If you asked Americans which two words they most closely associate with Sotomayor, those words would probably be “wise Latina.” The phrase was included in multiple speeches she delivered between 1994 and 2003 and was most often expressed in the line, “I would hope that a wise Latina woman with the richness of her experiences would, more often than not, reach a better conclusion.” This line was often delivered as a response to a remark often attributed (possibly falsely) to Sandra Day O’Connor. In one instance, Sotomayor put her disagreement with the O’Connor quote pretty clearly: “Justice O’Connor has often been cited as saying that ‘a wise old man and a wise old woman reach the same conclusion’ in deciding cases. . . . I am . . . not so sure that I agree with the statement.”





But Tuesday, Sotomayor argued that she meant the precise opposite — that she agreed with O’Connor, and the words just came out wrong. Horribly wrong. Again and again, and sometimes in written texts, they just came out wrong.
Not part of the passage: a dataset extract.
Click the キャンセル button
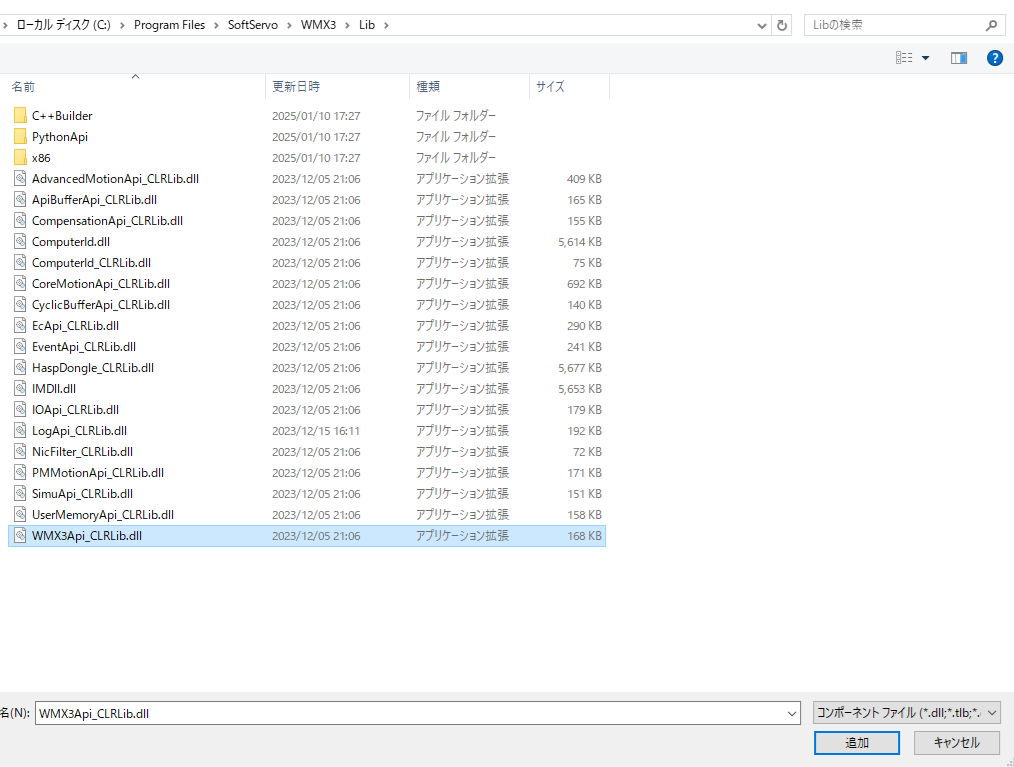tap(956, 743)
“I also, as I explained, was using a rhetorical flourish that fell flat,” Sotomayor said Tuesday. “I knew that Justice O’Connor couldn’t have meant that if judges reached different conclusions, legal conclusions, that one of them wasn’t wise.” (The excuse misses the meaning of the O’Connor statement, which is that neither gender has cornered the market on judicial wisdom. Sotomayor’s repeated disagreement, meanwhile, suggested that white male judges were incapable of equaling the prudence of those wise Latinas.)
Later, under questioning from Sen. Jon Kyl (R., Ariz.), she repeated, “The rhetorical flourish? It was a bad idea,” raising her eyebrows for emphasis.
Also, early in the hearing, Sotomayor emphasized, “It’s important to remember that as a judge, I don’t make law.” Ordinarily, that sort of line would prompt nods of approval from Republicans. But the statement doesn’t square with her Feb. 25, 2005, remarks at Duke University Law School: “All of the legal-defense funds out there . . . are looking for people with Court of Appeals experience. Because it is — Court of Appeals is where policy is made. And I know, I know this is on tape. And I should never say that because we don’t make law, I know. I’m not promoting it. And I’m not advocating it, you know.”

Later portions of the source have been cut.